Visualising business models.

Examples from the reporting season 2020.

How does a company create value for its stakeholders? Many of our customers explain this question by presenting an infographic about their business model in their annual report. Depending on the focus of the company, there are various approaches on how to implement it online.

What is a business model?

Most business models are based on the International Integrated Reporting Council’s framework: the model should depict the company’s capital inputs and explain how these inputs are transformed into outputs. According to the IIRC-framework, there are six capital categories that should be considered: financial, manufactured, intellectual, human, social and relationship, and natural. But that’s just the theory and a reference point for companies. Only some take such a “textbook approach”. Most of the companies adapt the model according to their goals and priorities.

In general, a business model has a take on various aspects, which are interconnected. Not only does it shine a light on resources, but also on the role of stakeholders or the company’s impact on a social or environmental level. Naturally, not every company focuses on the same aspects and therefore, not every business model is structured in the same way: some only look at inputs and outputs, others also include their impact on stakeholders or on their contribution to the Sustainable Development Goals (SDGs).

A few examples

Publishing an annual report online opens new, interactive possibilities to present a company’s business model. Let’s have a look at a few examples:

BASF – how to apply the IIRC-framework

BASF’s business model is almost a textbook example for applying the IIRC-framework. Thanks to its clear structure, you can immediately spot that the interactive graphic includes the categories of the framework. The model does not only focus on the categories input and output, but it also integrates the strategy, values and company segments and explains BASF’s impact on the environment, economy and society. With a click on each field, the user gets to know key figures all around the six capitals, while they can dig even deeper into the report by discovering almost all the topics included in the infographic. In this way, the business model also serves as a portal into the report. Thanks to small info icons, the capitals are defined in more detail. There’s also an option to download the infographic in order to have a look at BASF’s static business model at one glance.

BASF Annual Report 2020

Clariant – Scrollytelling elements

Clariant has been steadily developing its Value Creation Model – as it is called here. This year’s solution is probably the most innovative of this reporting period. Clariant’s business model gives us an insight on the company’s value creation process thanks to a combination of scrollytelling and discovering the content by click. By scrolling, the user travels through Clariant’s holistic value creation process. First of all, the company explains the six types of capital and then goes into more detail: for example, the business model discusses financial key figures and the company’s strategy, but also the stakeholder engagement or the external environment. What’s more, Clariant also explains its impact on the Sustainable Development Goals and makes the connection to its magazine stories. Additionally, the user can discover content by clicking on the plus symbol in the infographic which lead them to the respective section. The user can always gain more information by looking at additional infographics or by clicking on the “explore more” buttons which guide towards other chapters of the integrated report.

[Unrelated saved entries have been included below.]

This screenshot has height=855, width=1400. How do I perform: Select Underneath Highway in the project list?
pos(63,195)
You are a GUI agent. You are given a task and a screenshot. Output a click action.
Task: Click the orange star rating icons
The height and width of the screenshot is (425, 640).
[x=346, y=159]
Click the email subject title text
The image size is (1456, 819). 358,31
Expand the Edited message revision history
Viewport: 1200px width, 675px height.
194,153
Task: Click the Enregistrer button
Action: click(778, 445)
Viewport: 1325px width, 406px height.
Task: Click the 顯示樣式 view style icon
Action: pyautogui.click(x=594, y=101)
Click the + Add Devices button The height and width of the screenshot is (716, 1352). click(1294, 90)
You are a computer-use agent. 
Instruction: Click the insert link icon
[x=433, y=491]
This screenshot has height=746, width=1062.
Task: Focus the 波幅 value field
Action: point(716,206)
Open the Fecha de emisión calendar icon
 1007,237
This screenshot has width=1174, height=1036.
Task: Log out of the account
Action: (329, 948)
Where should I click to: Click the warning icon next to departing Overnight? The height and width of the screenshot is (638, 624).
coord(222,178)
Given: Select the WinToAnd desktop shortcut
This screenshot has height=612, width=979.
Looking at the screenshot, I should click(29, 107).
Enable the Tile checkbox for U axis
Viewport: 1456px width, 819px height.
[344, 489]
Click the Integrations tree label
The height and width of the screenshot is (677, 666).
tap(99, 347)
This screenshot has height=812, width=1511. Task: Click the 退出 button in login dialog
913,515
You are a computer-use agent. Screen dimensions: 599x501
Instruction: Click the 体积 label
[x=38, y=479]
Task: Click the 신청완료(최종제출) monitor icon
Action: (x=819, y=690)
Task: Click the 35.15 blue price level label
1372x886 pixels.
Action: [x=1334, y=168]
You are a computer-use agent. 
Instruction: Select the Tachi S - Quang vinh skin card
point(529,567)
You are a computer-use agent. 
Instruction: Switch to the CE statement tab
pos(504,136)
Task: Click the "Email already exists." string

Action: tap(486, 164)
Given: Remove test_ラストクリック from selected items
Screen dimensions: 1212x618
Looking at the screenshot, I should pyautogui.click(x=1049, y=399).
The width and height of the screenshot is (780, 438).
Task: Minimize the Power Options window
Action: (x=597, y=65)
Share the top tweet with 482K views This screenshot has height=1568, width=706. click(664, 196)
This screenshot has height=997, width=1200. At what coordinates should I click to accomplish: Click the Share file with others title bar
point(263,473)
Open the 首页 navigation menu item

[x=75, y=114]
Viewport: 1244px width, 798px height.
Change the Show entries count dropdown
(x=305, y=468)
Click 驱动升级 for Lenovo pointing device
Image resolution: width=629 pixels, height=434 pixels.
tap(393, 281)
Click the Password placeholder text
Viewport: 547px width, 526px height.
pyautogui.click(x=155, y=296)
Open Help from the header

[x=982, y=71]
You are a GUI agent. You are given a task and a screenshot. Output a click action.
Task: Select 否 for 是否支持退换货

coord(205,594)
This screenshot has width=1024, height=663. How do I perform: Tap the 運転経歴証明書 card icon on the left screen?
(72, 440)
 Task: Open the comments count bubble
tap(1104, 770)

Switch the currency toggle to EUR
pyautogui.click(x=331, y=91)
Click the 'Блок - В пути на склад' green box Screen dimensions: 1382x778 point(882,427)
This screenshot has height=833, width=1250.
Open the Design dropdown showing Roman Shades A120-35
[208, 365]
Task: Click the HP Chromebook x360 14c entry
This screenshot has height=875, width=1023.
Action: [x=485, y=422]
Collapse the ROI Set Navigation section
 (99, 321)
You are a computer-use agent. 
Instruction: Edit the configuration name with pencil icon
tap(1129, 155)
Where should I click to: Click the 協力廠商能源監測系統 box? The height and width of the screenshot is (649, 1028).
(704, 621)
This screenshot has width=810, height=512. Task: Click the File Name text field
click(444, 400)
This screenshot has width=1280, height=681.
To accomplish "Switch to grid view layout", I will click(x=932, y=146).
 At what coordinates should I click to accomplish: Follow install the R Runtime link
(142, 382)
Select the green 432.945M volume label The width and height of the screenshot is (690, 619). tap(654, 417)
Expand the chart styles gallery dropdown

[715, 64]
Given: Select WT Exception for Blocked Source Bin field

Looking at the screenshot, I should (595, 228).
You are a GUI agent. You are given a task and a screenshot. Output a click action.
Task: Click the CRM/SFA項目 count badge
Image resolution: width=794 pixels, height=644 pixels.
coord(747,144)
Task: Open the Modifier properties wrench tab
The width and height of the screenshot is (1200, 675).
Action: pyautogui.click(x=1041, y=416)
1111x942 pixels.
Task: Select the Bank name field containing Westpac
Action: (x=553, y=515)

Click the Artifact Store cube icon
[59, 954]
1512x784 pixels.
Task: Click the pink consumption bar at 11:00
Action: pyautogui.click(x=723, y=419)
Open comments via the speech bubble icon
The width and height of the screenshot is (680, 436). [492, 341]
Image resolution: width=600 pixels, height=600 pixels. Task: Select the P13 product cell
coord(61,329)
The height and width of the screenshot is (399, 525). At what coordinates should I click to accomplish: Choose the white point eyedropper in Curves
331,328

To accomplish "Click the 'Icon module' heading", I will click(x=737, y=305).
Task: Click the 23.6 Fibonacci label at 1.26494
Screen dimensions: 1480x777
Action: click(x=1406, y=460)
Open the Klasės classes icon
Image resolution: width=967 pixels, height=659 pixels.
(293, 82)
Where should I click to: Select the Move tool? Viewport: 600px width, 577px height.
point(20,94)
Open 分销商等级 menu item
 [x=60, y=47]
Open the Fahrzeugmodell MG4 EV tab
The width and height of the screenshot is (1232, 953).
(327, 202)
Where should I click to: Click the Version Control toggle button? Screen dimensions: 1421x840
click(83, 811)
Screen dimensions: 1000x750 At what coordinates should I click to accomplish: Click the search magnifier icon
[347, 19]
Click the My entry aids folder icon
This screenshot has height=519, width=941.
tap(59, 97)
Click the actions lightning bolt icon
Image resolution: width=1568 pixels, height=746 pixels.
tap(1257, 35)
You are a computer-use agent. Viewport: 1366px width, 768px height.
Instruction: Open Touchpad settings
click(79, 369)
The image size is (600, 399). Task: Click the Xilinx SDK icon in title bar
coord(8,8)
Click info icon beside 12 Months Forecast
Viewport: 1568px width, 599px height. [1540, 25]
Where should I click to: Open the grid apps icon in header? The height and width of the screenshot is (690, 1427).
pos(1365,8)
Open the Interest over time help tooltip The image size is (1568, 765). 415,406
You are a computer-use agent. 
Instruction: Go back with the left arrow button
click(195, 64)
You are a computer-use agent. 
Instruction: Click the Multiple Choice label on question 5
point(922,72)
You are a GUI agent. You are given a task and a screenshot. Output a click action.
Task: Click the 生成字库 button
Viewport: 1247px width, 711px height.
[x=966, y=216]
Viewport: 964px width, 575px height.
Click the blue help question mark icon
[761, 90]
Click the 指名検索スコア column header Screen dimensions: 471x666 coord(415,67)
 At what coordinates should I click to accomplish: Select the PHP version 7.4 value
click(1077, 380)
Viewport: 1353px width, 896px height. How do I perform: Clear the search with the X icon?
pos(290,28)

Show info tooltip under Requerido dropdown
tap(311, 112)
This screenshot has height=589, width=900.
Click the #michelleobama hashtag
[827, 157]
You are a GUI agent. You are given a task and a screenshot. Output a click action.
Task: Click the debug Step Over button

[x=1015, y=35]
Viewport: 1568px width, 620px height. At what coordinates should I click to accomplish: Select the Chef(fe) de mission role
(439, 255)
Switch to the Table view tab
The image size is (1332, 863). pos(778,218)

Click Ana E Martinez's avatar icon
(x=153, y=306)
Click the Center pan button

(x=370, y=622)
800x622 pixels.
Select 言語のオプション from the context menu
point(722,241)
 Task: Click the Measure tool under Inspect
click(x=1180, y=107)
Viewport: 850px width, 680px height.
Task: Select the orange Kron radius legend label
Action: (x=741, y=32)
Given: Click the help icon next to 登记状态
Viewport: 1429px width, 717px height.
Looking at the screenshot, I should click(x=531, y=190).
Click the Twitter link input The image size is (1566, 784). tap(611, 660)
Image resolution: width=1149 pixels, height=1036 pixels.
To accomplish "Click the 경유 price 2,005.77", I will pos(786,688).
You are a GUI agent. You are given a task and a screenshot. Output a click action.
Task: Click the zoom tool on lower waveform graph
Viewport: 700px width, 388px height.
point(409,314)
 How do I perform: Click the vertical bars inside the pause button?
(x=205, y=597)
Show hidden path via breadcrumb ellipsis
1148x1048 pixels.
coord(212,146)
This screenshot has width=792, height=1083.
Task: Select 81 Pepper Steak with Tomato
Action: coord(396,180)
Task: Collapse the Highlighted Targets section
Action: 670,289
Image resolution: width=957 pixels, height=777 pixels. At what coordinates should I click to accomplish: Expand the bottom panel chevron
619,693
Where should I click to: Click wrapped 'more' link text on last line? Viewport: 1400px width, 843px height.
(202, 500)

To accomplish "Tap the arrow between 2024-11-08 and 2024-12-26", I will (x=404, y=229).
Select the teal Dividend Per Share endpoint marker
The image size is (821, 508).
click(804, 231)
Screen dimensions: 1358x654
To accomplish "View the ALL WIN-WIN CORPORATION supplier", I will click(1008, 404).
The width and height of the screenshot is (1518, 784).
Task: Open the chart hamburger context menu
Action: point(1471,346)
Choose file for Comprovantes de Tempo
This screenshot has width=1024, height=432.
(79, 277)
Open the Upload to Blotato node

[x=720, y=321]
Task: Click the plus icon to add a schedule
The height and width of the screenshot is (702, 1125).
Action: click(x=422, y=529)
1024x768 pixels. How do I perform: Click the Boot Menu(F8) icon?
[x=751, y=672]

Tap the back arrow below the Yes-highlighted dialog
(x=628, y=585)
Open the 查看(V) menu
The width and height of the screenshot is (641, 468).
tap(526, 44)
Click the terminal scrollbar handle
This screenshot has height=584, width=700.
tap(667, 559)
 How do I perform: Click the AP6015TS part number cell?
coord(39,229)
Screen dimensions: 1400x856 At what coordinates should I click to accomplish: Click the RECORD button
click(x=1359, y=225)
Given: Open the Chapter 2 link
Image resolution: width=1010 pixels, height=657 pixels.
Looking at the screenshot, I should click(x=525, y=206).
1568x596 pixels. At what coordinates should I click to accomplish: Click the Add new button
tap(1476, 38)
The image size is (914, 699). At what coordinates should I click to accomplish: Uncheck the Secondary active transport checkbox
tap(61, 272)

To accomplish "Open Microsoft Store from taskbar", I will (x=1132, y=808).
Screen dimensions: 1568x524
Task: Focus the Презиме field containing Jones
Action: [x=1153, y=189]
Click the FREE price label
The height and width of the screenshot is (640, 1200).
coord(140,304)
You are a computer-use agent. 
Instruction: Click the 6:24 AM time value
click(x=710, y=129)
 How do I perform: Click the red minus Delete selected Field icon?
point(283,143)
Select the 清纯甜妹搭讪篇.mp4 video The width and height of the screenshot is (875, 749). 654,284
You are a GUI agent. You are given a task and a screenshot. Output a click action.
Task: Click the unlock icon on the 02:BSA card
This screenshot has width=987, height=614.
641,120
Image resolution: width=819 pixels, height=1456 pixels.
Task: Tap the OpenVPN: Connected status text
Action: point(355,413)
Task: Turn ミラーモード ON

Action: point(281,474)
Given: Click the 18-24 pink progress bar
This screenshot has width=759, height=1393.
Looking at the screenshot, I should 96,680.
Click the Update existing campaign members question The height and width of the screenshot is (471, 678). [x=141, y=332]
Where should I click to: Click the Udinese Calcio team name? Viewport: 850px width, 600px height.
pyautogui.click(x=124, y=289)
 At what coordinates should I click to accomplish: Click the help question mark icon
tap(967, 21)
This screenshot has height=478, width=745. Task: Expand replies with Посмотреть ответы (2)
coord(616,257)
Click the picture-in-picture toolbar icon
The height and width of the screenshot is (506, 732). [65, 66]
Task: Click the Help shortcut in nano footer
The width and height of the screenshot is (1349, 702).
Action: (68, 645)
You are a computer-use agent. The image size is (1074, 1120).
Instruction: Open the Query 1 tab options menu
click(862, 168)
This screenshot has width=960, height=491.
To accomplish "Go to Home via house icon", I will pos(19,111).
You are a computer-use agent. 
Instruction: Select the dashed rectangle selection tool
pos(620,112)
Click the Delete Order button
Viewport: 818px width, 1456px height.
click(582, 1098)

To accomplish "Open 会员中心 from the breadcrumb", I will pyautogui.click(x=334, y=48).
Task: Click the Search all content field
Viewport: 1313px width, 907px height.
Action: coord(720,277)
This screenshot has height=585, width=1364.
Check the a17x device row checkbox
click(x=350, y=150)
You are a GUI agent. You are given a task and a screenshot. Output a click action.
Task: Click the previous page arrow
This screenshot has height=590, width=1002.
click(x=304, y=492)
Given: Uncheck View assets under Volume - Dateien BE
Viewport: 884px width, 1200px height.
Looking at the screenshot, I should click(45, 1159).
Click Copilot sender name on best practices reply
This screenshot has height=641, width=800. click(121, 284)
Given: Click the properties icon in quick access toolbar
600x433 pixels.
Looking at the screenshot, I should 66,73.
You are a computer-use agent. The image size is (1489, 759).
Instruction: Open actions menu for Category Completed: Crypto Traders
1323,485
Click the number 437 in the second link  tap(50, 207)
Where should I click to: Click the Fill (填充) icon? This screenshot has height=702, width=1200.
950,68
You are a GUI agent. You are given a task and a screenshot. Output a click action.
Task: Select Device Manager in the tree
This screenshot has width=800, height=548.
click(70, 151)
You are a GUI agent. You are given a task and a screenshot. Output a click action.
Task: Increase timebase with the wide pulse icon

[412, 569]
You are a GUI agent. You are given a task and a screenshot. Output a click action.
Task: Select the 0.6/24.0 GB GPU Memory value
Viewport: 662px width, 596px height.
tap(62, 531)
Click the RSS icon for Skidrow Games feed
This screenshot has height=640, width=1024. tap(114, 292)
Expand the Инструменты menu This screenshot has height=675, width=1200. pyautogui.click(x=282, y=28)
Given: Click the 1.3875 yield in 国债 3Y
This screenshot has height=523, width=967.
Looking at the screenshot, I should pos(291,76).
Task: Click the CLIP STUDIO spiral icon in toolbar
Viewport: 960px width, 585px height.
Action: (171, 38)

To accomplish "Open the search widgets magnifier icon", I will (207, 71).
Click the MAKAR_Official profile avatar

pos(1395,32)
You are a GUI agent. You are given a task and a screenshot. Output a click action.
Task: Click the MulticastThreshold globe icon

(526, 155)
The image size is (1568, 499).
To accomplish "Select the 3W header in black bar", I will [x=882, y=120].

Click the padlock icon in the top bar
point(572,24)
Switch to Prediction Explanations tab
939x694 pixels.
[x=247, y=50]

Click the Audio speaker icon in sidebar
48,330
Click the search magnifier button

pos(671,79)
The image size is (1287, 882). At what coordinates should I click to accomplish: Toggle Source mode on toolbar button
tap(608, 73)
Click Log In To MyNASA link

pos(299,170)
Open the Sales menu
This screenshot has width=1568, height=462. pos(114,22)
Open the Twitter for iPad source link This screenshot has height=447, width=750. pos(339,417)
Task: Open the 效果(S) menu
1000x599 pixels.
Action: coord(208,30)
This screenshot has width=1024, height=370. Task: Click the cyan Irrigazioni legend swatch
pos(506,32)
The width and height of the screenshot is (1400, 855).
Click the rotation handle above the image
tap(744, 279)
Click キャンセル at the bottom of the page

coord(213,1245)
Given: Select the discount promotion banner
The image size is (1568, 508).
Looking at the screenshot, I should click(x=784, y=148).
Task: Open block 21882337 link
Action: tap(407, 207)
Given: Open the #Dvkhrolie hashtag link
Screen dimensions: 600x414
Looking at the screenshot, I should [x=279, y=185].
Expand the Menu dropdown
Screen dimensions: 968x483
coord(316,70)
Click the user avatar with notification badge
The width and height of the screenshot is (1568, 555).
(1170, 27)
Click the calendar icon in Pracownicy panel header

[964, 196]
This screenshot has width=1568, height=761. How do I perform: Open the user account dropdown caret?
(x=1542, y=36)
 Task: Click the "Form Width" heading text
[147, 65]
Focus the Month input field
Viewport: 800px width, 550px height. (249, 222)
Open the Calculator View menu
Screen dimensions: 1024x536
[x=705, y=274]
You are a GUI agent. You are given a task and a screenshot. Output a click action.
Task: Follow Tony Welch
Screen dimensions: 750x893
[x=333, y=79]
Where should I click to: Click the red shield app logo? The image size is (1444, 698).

Gunnebo – a timeline approach

Gunnebo uses a clean, vertical tab system to depict its value creation process. It defines market drivers as input providers, explains its business strategy in the respective business areas and depicts how stakeholders add to the creation of value. Each section includes more information that can be accessed by clicking on the buttons. Thanks to the progress bar on the left side of the infographic, which resembles a timeline, the user always knows how much content is still left to discover. In contrast to the two other models described above, this one focusses on explaining the business, its goals and the internal and external influencing factors.

Shell – an animated illustration

This example shows how diverse approaches for illustrating a business model can be because it completely differs from the other ones presented before. Shell explains its comprehensive business model by using an animated infographic. It depicts the company’s six business areas, its business activities and how they are interconnected. The user can either watch the animation or click on a certain business area to find out more about Shell’s activities. Numbers are used to explain where a certain activity is depicted in the infographic. Due to its complex business structure, Shell decided to focus more on its activities than on presenting key figures and information on stakeholders or the environment.